The possible benefits include: reduction in the volume of white cells, glucose, fat and ketone consumption, reduction in the PKA enzyme, reduced risk of recurrence of breast cancer, increase in sleep duration, reduction in glycosylated hemoglobin levels (HbA1c), C-reactive protein (CRP) and body mass index (BMI), weight loss and prevention of obesity.

Tania Mesa – Nutritionist and Nurse from Neolife

A study has shown that periods of fasting can reduce the volume of white cells, glucose, fat and ketone consumption and reduce the PKA enzyme.

Performing periods of fasting is not something new: for years we have been talking about caloric restriction through intermittent fasting. And although there is not yet much scientific literature to support the use of intermittent fasting, according to the latest research fasting in a controlled way could provide you with a wide range of benefits in terms of your health and ageing.

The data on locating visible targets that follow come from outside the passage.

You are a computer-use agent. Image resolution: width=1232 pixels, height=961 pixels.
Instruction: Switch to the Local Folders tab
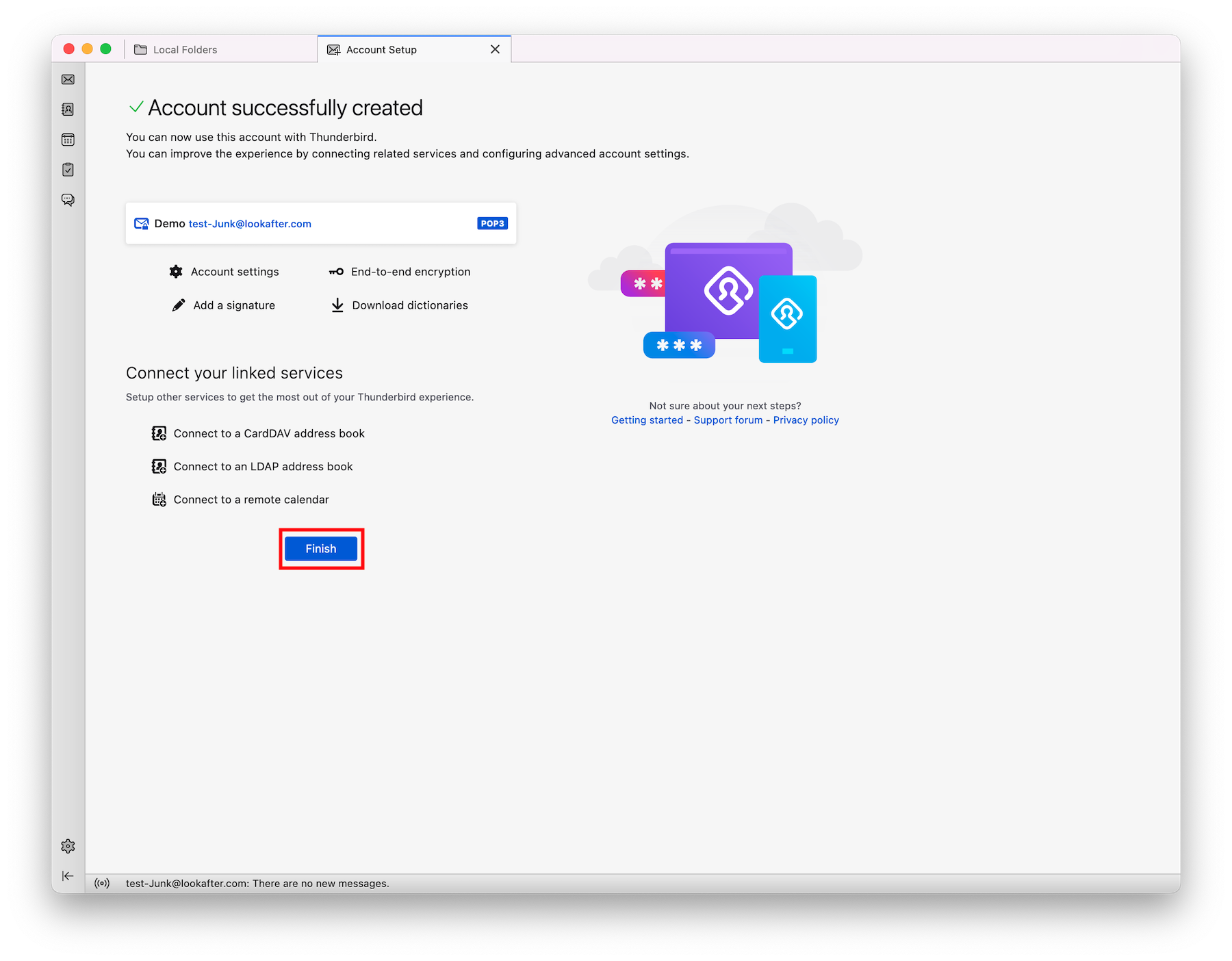[185, 50]
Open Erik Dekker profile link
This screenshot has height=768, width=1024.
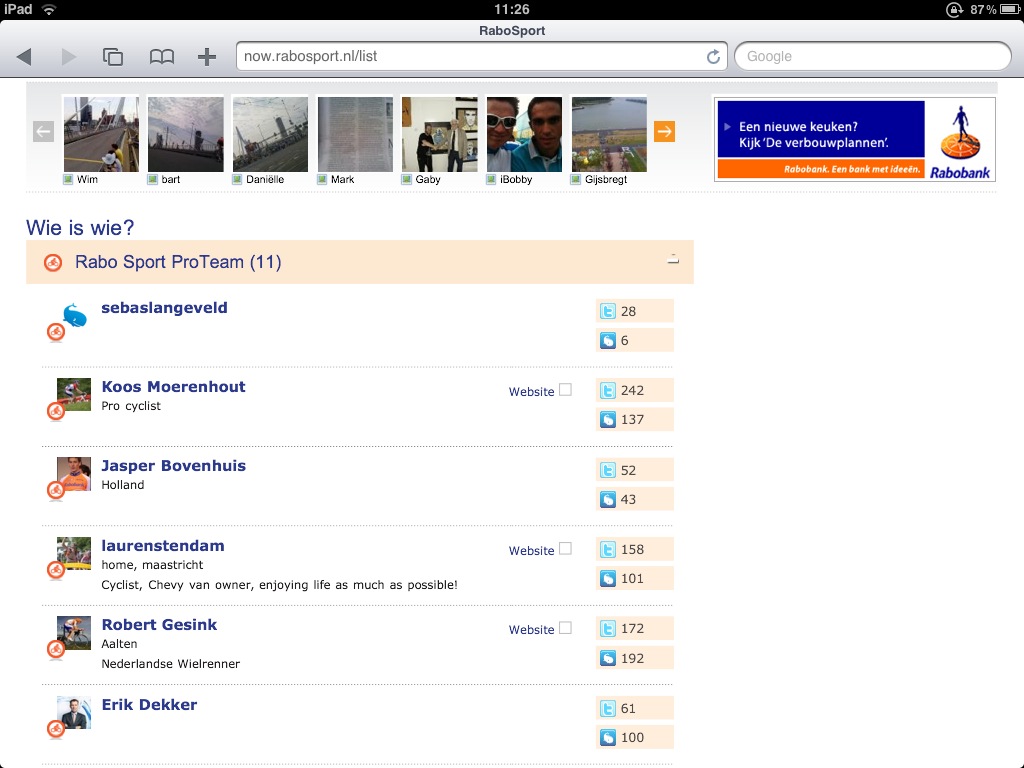149,705
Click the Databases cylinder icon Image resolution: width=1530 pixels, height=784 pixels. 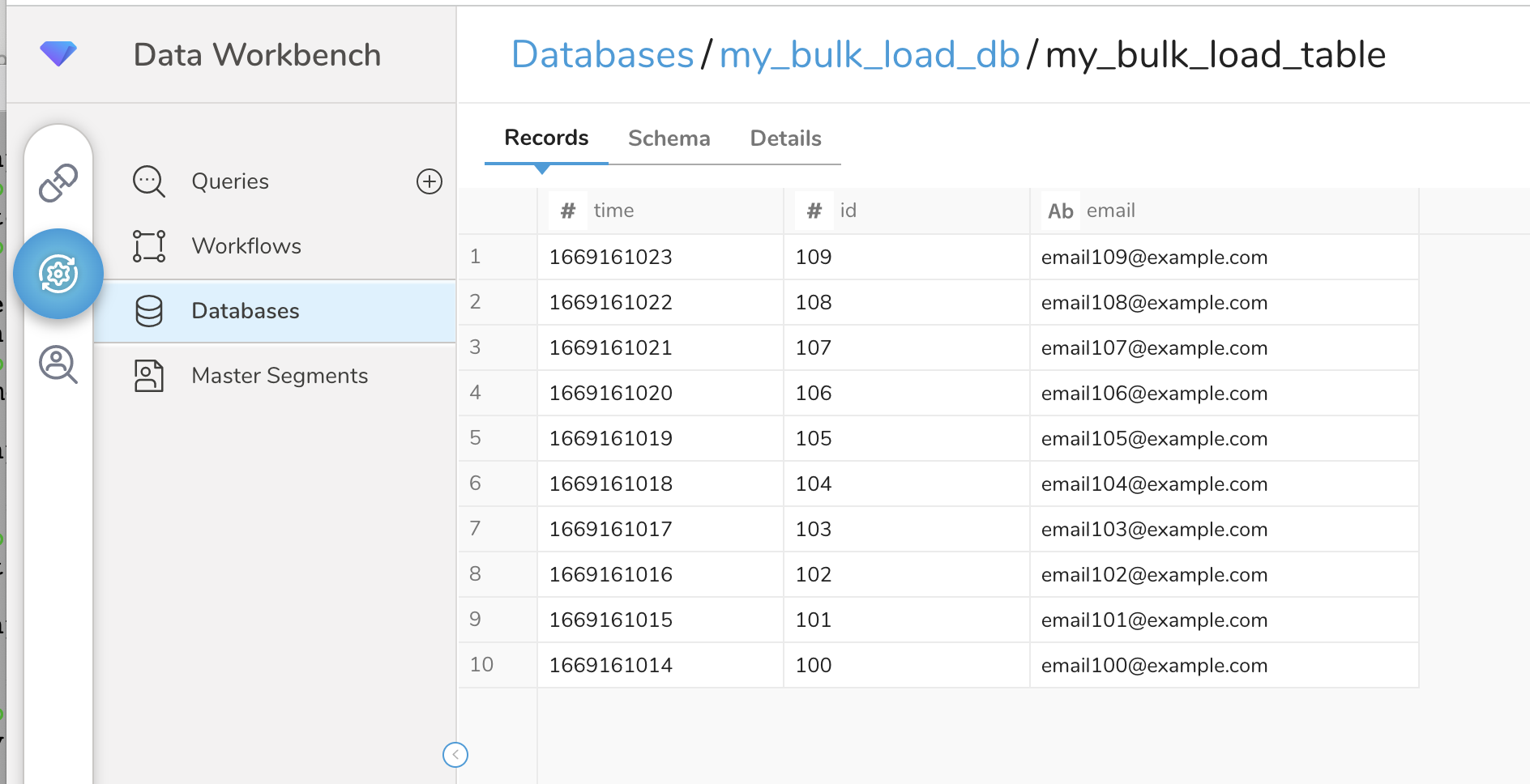pos(149,311)
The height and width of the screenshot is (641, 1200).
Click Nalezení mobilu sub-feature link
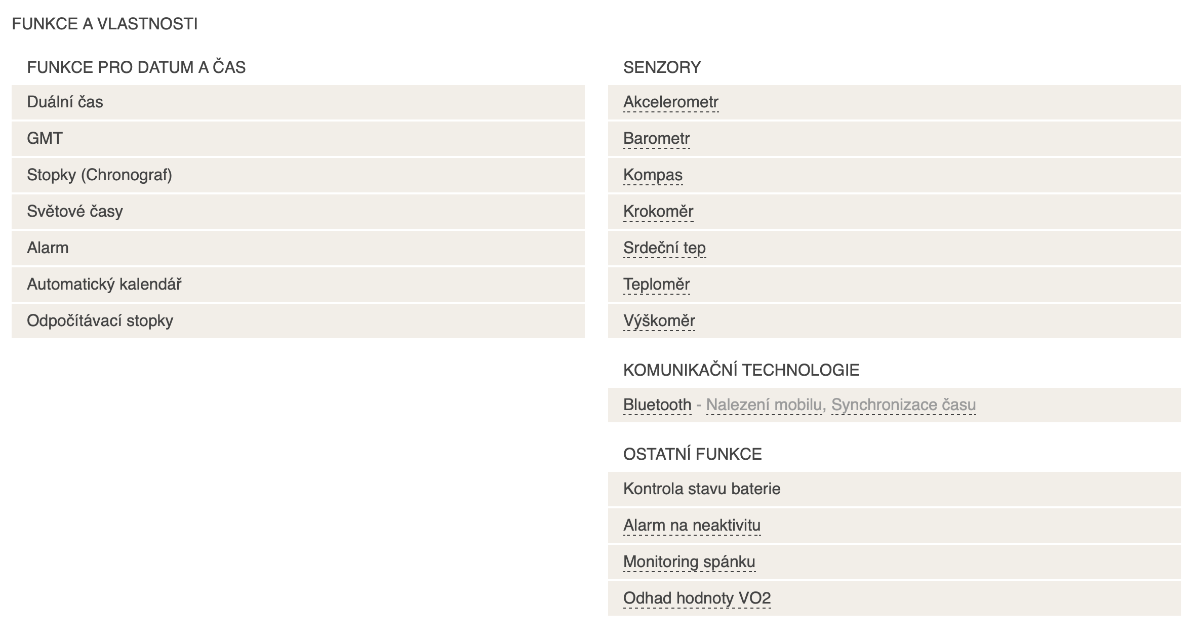[764, 404]
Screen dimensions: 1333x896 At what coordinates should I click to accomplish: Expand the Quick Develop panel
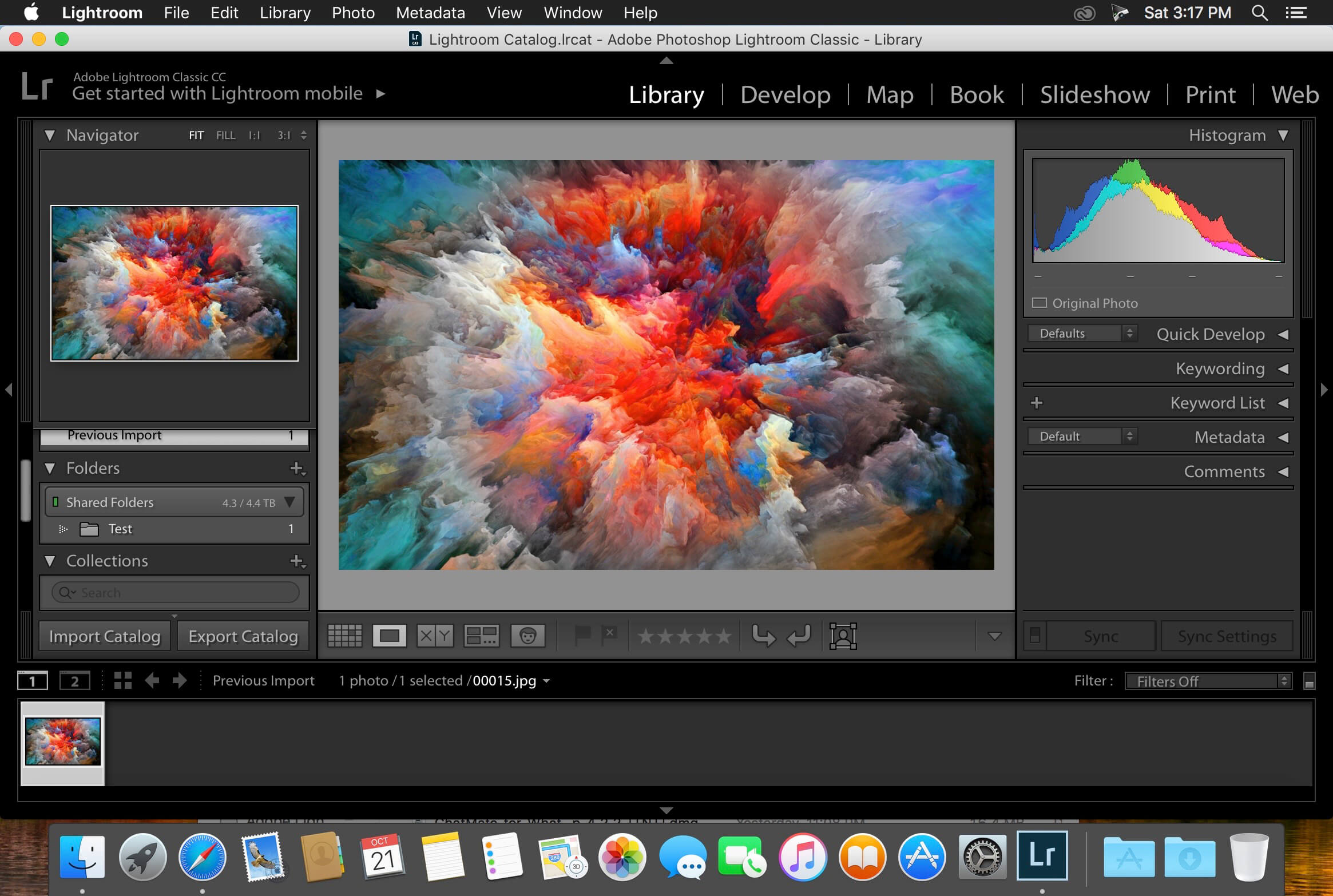(x=1281, y=333)
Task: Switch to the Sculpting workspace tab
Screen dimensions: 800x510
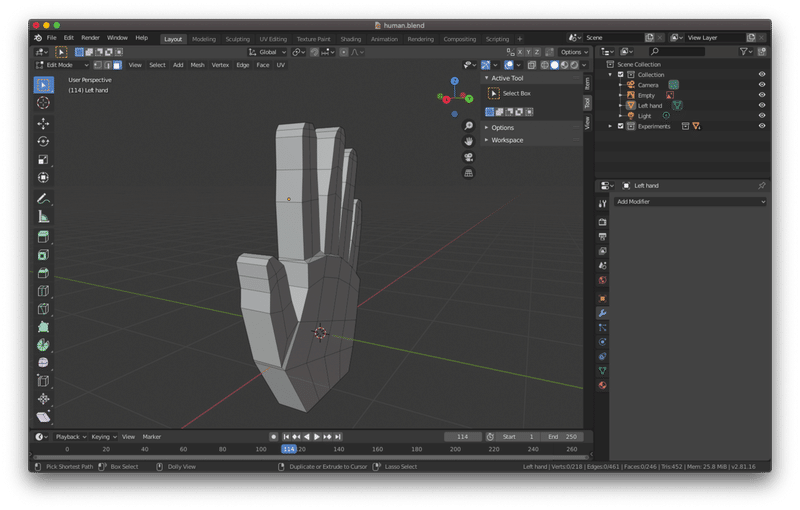Action: pos(237,39)
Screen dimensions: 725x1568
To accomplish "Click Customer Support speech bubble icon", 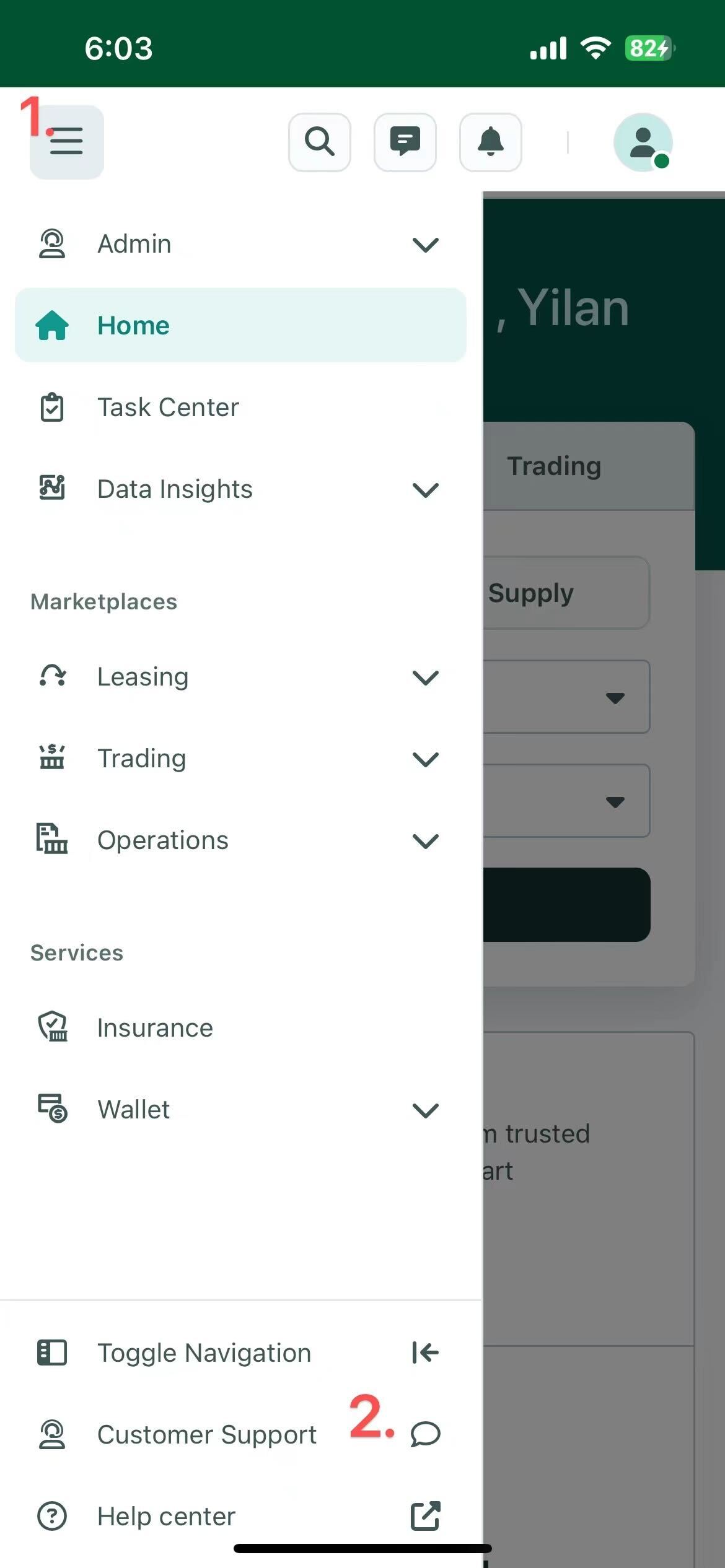I will click(x=426, y=1434).
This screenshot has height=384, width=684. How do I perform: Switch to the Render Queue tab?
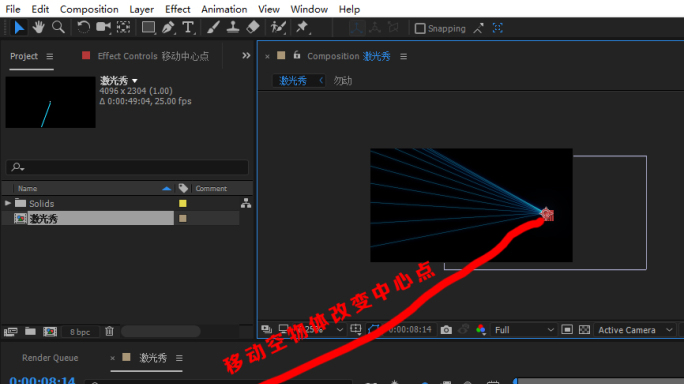pos(50,358)
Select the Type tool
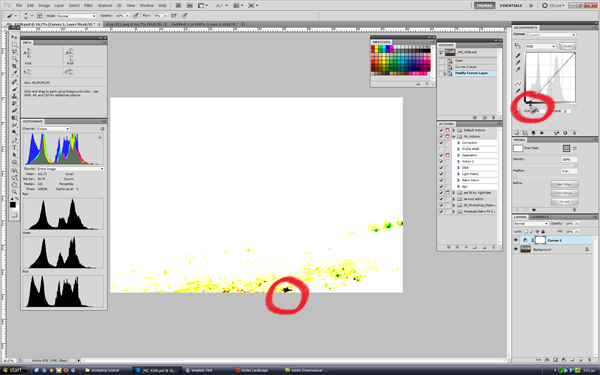This screenshot has width=600, height=375. point(15,148)
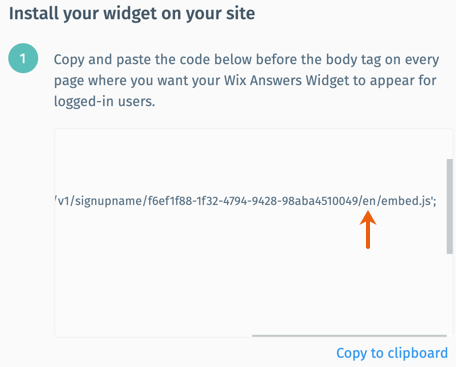
Task: Click the Copy to clipboard link
Action: pyautogui.click(x=392, y=353)
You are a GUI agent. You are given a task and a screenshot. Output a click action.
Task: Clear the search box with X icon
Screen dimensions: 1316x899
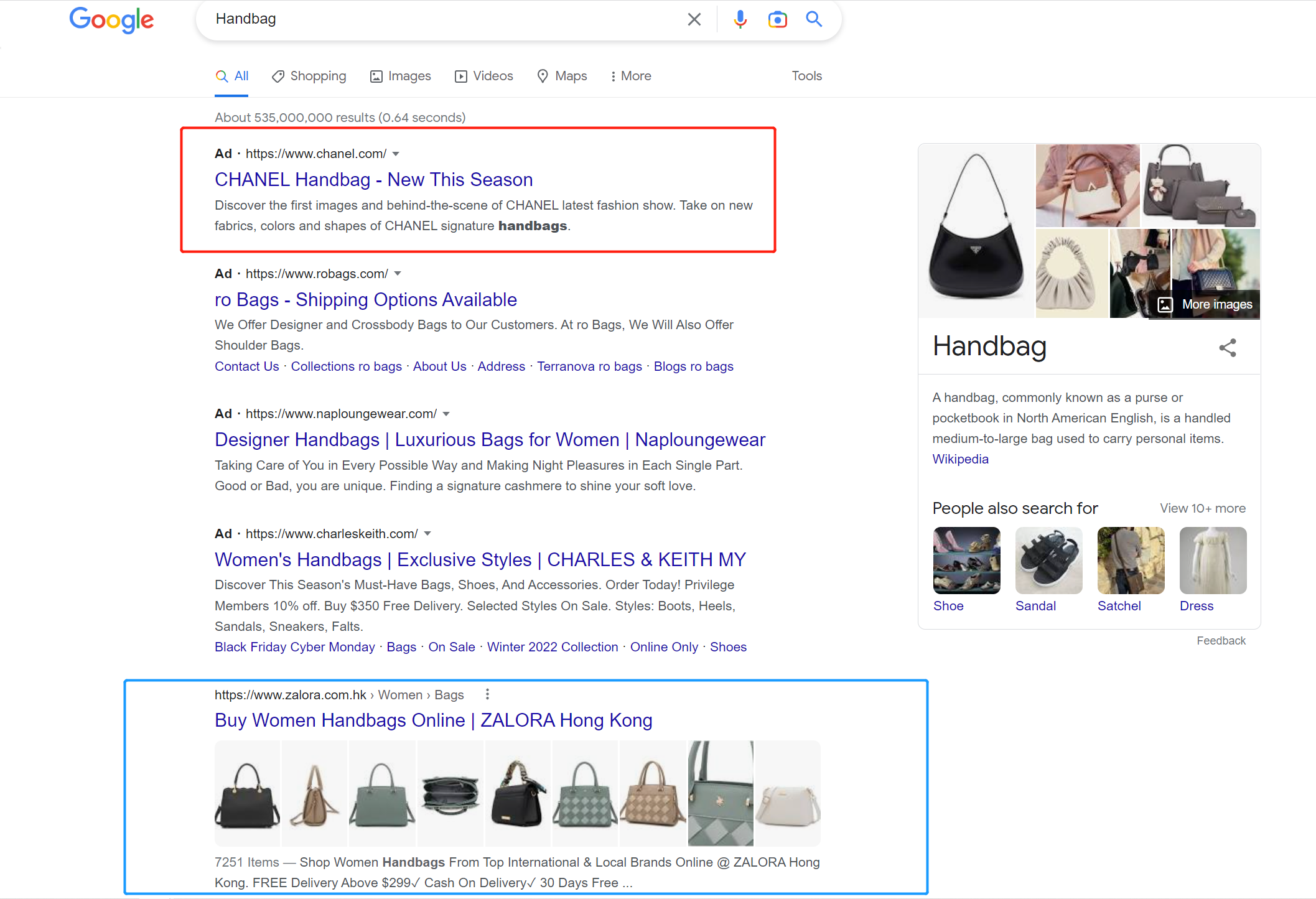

An article published in the Cell Stem Cell journal (1) reveals that intermittent fasting for two or three days a week in cancer patients, during a six month period can contributes to the regeneration of stem cells in the blood and the restoration of the immune system, thus counteracting the toxic effects of both chemotherapy and ageing in patients.

Intermittent fasting could improve health and increase longevity

Chemotherapy produces many side effects, including depletion of cells within the immune system. It is estimated that more than 20% of cancer-related deaths are accelerated, or are caused, by the toxic effects of chemotherapy. Even in the absence of chemotherapy, the body’s own ageing only serves to impoverish the immune system and can cause certain deficiencies that increase the risk of developing leukemia and amongst other diseases.

During the research, carried out both in laboratory mice and in the initial phases of clinical trials with human subjects, it has been shown that fasting periods significantly decreases the volume of white cells in the blood (recycling of immune cells that are not required and/or are damaged) forcing the body to consume glucose, fat and ketone reserves and reduce the PKA enzyme level – which, according to the author, is the key gene that must be turned off in order for the stem cells to move into a regenerative mode.

According to another study, a fast for a period longer than 13 hours during the night can help reduce the risk of recurrence of breast cancer.

A recent study published in the JAMA Oncología journal (2) has related prolonged nocturnal fasting with a reduced risk of recurrence of breast cancer.

The study, carried out between 1995 and 2007, analyzed data collected from 2,413 women between the ages of 27 and 70 with breast cancer in the initial phase but free from diabetes.

During the study, the researchers found that women who fasted less than 13 hours a night were 36% more likely to suffer from a recurrence of breast cancer than those who had not eaten for 13 hours or more. However, fasting for a shorter number of hours was equally not associated with an increased risk of death from breast cancer or from any other cause.

The researchers also found that for each two-hour increase in nocturnal fasting there was an association with prolonged sleep duration and a reduction in the levels of glycosylated hemoglobin (HbA1c), C-reactive protein (CRP) and a reduction in the body mass index (BMI).

A study using mice has also shown that fasting between 9 and 12 hours could reduce obesity.

However, the study also showed that intermittent fasting can also provide weight loss benefits and can help prevent the onset of obesity.

A study using mice published in the Cell Metabolism journal (3) has suggested that limiting food consumption for intervals of between 9 and 12 hours, as was common practice a century ago, could help reduce the incidence of obesity around the world.

These researchers fed approximately 400 genetically identical mice different types of diets. The rodents that were subjected to fasts that lasted between 9 and 12 hours gained less weight than those fed a controlled diet, although both groups consumed the same amount of calories per day.

In conclusion: intermittent fasting could improve health, decrease the incidence of chronic diseases; it could even reduce the effects of ageing and increase life expectancy. However, whilst the scientific evidence in favor of intermittent fasting is increasingly sound, more clinical research is necessary to test the results and extrapolate them to humans.


(1) Chia-Wei Cheng, Gregor B. Adams, Laura Perin, Min Wei, Xiaoying Zhou, et al. “Prolonged Fasting Reduces IGF-1/PKA to Promote Hematopoietic-Stem-Cell-Based Regeneration and a Reverse Inmunosuppression”. STEMCELL. 2014.

(2) Catherine R. Marinac BA, Sandahl H. Nelson, MS ET AL. “Prolonged Nightly Fasting and Breast Cancer Prognosis”. JAMA. 2016.

(3) Amandine Chhaix, Amir Zarrinpar, Phuong Miu, Satchidanada Panda. “Time-Restricted Feeding Is a Preventative and Therapeutic Intervention against Diverse Nutritional Challenges“. Cell Metabolism. 2014.